Frequently Asked Questions
Where can you Scatter Ashes?
There is nothing in legislation preventing people from scattering ashes wherever they wish providing they have the landowner’s permission. For scattering on rivers or in the sea, no formal permission is required but the Environment Agency produce guidelines on how it should be done and the proximity to other users.
Can Anyone Scatter Ashes by Drone?
The release of any articles from a drone can only take place with a formal Permission from the Civil Aviation Authority (CAA). Aerial Ashes were awarded this permission last year and it is renewed annually subject to following certain procedures, maintaining detailed records and reviewing risk-assessments. All crews working for Aerial Ashes have their own licenses and keep their own logbooks but they work to the Aerial Ashes, CAA approved, Operations Manual and are covered by Aerial Ashes full indemnity insurance.

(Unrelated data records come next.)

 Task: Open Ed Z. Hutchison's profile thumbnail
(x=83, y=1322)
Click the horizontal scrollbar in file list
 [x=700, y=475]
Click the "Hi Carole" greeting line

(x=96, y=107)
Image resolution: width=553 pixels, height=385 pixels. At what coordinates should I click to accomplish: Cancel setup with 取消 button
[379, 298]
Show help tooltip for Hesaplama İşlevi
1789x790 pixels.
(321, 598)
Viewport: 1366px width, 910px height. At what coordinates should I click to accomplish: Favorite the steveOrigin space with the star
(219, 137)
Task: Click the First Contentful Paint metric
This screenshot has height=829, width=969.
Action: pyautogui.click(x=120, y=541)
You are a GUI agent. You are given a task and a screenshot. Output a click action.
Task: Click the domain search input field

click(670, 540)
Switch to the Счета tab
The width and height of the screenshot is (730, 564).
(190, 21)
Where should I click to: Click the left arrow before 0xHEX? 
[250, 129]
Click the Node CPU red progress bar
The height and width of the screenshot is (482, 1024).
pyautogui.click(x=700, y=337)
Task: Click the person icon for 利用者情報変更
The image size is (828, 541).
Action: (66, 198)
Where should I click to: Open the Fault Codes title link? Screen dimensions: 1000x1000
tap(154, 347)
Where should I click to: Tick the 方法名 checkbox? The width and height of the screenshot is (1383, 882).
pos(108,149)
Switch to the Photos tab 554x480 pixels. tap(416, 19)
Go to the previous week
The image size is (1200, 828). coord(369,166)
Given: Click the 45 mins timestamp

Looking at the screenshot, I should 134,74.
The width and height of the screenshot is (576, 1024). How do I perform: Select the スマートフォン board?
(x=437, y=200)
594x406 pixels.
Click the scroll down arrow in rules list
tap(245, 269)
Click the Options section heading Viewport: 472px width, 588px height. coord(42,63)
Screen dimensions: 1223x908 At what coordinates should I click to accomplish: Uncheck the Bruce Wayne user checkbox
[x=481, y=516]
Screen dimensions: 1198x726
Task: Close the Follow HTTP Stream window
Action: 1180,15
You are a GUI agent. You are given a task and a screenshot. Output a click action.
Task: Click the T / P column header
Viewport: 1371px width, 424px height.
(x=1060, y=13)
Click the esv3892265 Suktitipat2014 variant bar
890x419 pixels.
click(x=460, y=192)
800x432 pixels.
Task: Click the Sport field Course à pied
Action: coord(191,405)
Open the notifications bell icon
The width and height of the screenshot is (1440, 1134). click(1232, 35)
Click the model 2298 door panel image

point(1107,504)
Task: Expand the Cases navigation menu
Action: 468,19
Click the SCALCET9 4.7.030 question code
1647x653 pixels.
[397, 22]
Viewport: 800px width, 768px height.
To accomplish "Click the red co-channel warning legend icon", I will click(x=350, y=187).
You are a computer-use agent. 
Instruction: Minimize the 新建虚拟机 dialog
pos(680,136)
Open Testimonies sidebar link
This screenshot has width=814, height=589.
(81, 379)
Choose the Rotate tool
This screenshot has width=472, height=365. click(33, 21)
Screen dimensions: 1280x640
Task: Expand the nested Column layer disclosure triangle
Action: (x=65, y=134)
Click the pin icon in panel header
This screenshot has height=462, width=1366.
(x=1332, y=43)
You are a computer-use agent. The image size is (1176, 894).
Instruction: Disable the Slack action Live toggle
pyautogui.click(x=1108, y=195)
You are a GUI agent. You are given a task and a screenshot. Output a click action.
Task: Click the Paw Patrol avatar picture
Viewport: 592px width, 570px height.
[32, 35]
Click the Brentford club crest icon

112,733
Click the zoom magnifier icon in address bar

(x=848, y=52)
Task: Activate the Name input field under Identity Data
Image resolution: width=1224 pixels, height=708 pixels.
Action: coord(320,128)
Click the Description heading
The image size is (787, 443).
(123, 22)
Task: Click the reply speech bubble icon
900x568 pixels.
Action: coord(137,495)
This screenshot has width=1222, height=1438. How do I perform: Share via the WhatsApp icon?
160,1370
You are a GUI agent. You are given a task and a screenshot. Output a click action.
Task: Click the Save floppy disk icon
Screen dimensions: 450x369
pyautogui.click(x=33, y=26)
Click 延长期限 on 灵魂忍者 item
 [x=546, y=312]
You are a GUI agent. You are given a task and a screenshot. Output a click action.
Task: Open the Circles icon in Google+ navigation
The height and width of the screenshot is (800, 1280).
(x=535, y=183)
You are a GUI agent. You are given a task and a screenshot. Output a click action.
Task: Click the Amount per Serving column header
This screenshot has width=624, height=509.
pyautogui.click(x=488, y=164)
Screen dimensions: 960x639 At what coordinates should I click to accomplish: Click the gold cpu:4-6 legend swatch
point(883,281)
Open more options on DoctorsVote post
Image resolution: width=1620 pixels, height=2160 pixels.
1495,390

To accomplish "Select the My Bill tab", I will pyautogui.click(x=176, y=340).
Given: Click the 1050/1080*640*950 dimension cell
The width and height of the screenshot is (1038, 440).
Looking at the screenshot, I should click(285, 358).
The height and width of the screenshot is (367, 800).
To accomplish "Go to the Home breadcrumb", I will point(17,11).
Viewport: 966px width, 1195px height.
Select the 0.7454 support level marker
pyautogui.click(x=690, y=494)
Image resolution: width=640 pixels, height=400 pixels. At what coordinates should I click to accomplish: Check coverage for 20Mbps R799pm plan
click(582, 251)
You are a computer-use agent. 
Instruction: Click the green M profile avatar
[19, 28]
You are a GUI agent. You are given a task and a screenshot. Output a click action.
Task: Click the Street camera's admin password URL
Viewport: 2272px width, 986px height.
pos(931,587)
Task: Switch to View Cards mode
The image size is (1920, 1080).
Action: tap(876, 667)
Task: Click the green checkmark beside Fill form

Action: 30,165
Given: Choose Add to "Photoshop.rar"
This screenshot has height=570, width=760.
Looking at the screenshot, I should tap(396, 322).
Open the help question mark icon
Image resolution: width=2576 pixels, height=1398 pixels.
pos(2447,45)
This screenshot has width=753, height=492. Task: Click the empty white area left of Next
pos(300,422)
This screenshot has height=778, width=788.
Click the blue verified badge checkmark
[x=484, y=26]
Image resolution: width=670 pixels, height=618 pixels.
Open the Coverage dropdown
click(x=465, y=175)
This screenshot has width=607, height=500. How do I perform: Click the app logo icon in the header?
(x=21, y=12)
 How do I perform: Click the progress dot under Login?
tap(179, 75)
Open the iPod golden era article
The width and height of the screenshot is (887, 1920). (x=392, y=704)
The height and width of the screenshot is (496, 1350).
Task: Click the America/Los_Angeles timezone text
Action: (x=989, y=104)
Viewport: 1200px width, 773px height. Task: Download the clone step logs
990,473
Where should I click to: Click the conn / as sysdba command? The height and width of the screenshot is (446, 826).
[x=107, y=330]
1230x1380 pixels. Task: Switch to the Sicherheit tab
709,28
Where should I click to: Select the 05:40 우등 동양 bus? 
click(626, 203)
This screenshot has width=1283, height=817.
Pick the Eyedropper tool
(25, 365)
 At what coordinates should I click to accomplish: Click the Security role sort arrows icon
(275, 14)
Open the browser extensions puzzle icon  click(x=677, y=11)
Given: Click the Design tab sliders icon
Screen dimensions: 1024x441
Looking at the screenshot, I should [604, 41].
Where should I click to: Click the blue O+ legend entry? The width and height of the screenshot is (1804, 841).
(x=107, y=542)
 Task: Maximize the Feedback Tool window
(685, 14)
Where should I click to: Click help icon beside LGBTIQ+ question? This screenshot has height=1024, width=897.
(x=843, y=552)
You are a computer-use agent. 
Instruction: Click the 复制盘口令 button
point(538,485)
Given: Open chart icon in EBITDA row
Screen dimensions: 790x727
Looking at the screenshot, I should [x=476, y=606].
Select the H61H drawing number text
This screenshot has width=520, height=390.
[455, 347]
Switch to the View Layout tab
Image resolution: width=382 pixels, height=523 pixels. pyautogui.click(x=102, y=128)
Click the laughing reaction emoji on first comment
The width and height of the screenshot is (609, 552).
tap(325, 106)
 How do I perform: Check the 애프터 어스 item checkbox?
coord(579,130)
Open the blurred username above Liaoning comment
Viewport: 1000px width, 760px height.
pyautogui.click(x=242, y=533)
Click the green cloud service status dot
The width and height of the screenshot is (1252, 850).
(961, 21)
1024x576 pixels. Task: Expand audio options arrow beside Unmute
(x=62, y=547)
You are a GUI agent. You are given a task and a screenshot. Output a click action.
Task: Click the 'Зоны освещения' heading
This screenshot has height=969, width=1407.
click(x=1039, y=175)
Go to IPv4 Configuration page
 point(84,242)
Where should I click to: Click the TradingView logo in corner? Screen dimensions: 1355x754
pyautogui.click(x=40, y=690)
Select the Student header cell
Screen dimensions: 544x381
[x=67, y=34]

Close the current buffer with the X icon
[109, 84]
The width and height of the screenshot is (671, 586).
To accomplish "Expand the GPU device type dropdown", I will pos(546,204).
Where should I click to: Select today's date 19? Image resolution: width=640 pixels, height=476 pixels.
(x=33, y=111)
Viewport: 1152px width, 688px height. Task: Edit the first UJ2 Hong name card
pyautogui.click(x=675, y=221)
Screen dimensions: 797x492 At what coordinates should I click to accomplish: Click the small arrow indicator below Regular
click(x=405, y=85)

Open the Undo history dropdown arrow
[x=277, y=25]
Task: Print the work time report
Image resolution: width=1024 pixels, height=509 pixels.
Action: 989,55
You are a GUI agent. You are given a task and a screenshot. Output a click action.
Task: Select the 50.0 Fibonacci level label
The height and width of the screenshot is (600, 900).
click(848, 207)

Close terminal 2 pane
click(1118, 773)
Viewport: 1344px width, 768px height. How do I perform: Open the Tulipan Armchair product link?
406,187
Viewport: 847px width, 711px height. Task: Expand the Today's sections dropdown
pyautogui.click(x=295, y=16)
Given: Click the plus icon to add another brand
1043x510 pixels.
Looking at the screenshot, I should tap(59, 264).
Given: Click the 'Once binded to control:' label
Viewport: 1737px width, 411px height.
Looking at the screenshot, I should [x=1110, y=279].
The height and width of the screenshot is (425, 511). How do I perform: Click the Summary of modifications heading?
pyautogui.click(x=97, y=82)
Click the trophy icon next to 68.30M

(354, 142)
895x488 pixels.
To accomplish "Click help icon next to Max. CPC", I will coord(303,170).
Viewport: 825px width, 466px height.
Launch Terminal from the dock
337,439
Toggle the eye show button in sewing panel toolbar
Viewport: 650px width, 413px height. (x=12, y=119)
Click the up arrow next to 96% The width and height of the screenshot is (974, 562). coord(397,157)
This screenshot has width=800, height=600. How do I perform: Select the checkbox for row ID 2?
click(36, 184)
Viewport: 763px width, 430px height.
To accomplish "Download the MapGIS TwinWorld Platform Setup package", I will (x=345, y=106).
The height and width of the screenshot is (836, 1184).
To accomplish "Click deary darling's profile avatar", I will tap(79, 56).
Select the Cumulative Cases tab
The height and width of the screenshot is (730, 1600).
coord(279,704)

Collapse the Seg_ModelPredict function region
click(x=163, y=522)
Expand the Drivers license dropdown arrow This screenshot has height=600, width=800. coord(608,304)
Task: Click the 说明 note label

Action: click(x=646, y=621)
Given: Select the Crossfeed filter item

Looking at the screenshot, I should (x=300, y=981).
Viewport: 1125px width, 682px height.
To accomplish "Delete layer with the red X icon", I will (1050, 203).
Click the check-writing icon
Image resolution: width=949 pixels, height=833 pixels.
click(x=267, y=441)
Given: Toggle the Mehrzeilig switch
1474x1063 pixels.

How do you Receive the Ashes?
Families bring the ashes to the scattering event and they will be handed over to the Aerial Ashes crew upon first meeting at the site. On occasions where there are to be no guests present, Aerial Ashes will arrange to collect the ashes immediately before the scattering.
How Many People Can Attend an Ashes Scattering by Drone?
There is no limit on the numbers that can watch an ashes’ scattering by drone as long as guests can be situated further than 30 metres from the launch site. Those within that distance must be able to hear our safety brief and launch procedures. Once airborne, our drones will not overfly large groups of watchers.
How High can you fly the Drones?
The CAA stipulate a maximum height of 400 feet above ground or sea level. The drones must also be visible and within 500 metres of the operator at all times; in practice, they are much closer for a clearer view.
What Weather Conditions do you need to Scatter Ashes by Drone?
The drones used by Aerial Ashes should not fly in heavy rain and with winds of greater than 20 mph.
Can I scatter ashes at any Sports Stadium?
Sports venues are approached on a case-by-case basis. They are privately owned and permission sometimes varies depending on the connection the deceased might have had to that site. For example, golf courses can look very favourably on a request involving the ashes of a former lifelong member; similarly, it is easier to approach the owners of a football stadium when asking on behalf of a long-term season ticket holder.
Can I Scatter Ashes on Common Land?
We work on the assumption that all land is owned by someone and would thus always seek the landowner’s permission before scattering ashes.
Can I Scatter Ashes at Historic Sites?
The owners of the extremely popular historic sites would be unlikely to approve a scattering due to the disturbance it would likely cause other users. Otherwise, there is some guidance on what is expected if scattering ashes were to be approved. National Trust England and Wales state:
“The National Trust does not have a formal policy on this but is happy to consider requests on the basis that there are no environmental problems (ie. possible contamination of water courses or sources, no accompanying permanent or indeed ephemeral markers), that it is not against any wishes that may have been expressed by a donor [of the property], and that the act of scattering the ashes is done discreetly and in private with no interference with others’ enjoyment of a property.”
‘Discreet’ and ‘private’ are the key words here and it is for this reason that many of the events carried out by Aerial Ashes will be conducted early in the mornings.
Can I Scatter Ashes on a Mountain top?
How do you get your Drones to the Scattering Site?
Our equipment travels boxed and in a motor vehicle so we must be able to drive to within around 500 metres of the chosen site. Some of our vehicles are 4x4 allowing access through farms, and on forestry tracks, where permission has been gained or across the sand if working on some open beaches.